Kim-Cohen publicou um estudo que mostrou que quase 75% dos adultos com algum transtorno psiquiátrico aos 26 anos tinham um transtorno diagnosticável na infância, metade deles entre 11 e 15 anos de idade. Os diagnósticos da infância não necessariamente correspondiam ao da fase adulta. Seria o equivalente ao que ocorria na década de 70, quando criancas, hoje adultos com transtornos diversos (depressão, esquizofrenia, transtorno bipolar), eram diagnosticadas como disrítmicas e eram tratadas com anticonvulsivantes. Uma previsão alarmante feita por Kessler é que até os 16 anos, 40% dos adolescentes terão tido um ou mais transtornos psiquiátricos e que crianças ou adolescentes com história psiquiátrica são 3 vezes mais propensos a serem diagnosticados na idade adulta com algum distúrbio mental do que aqueles sem história prévia. Para finalizar, gostaria de ressaltar a importância do entendimento abrangente do sintoma psiquiátrico dentro do contexto sócio-familiar, dizer que os instrumentos psiquiátricos, como as classificações e manuais de diagnóstico, são insuficientes para uma boa prática clínica e que os sintomas na criança são mutáveis e não podem ser avaliados transversalmente. Quero dizer aos senhores que o sintoma na psiquiatria não é doença-específico, que delírio e alucinação não significam necessariamente esquizofrenia e hiperatividade e desatenção não significam sempre TDAH.

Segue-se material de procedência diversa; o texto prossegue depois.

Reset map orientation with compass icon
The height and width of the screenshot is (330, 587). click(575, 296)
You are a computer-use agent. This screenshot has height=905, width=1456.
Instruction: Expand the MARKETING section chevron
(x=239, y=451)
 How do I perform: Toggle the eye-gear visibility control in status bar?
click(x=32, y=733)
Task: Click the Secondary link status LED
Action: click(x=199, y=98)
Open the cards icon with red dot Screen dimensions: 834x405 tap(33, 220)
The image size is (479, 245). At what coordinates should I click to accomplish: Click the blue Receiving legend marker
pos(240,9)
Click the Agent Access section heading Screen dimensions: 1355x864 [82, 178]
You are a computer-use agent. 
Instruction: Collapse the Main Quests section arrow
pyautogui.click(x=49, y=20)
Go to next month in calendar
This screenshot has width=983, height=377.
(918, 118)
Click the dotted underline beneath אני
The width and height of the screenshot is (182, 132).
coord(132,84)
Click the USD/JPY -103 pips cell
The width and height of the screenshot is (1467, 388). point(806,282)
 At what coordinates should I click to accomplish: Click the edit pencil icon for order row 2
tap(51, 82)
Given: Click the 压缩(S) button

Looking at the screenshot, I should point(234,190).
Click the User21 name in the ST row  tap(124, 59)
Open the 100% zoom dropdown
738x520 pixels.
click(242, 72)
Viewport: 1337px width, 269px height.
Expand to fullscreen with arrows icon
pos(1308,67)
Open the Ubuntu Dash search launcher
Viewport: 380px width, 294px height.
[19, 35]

Os tratamentos precisam ser bem indicados. O que pode ser bom para um, pode não ser para todos. Precisamos individualizar encaminhamentos e tratamentos. Mas não devemos deixar de examinar a situação de uma criança com problemas. Devemos garantir a essa criança uma avaliação ampla, devemos envolver os pais e outros familiares e zelar pelo ambiente dessas crianças, longe de preconceitos, cultivando a boa convivência e a amizade entre seus pares.
Muito obrigado!
Palestra apresentada pelo Dr. Leonardo Figueiredo Palmeira em 26 de Abril de 2006 na Secretaria de Educação de São Gonçalo - Rio de Janeiro.